CADA puts EU cloud sovereignty into legislative focus
The Cloud and AI Development Act proposal moves Europe’s cloud sovereignty debate into legislative text, using the DG DIGIT Cloud Sovereignty Framework as a foundation. Its Union Assurance Level model frames sovereignty around legal, operational and technology criteria, including whether providers are anchored in European jurisdiction, free from foreign operational control and able to support interoperability without lock-in.
CADA adds technology sovereignty obligations from UAL 2 upward, including a complete software bill of materials, migration plans for third-country software dependencies and interoperability standards. It also extends the discussion to data and AI sovereignty, where control over training data, model access and EU governance are presented as strategic priorities for European businesses adopting AI at scale.

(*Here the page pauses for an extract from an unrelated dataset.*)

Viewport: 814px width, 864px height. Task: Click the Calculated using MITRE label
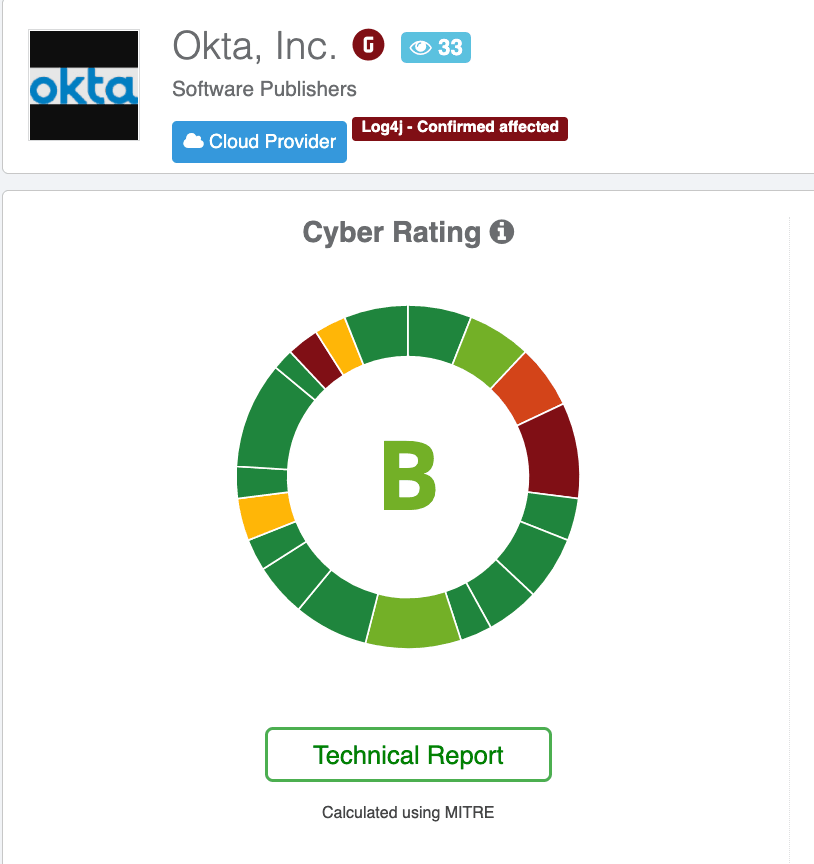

The proposal’s supply chain provisions are the most sensitive area. At UAL 4, providers would need to show that no third country holds effective control over the design, development or maintenance of software components, but implementation will need to distinguish genuine vulnerabilities from ordinary global dependencies.
The final law is expected to depend on precision: avoiding uniform geographic tests, resisting open source as a shortcut for sovereignty, and keeping IP origin out as a proxy for operational capability. The goal is a framework that strengthens Europe’s digital infrastructure without making cloud deployment unnecessarily costly.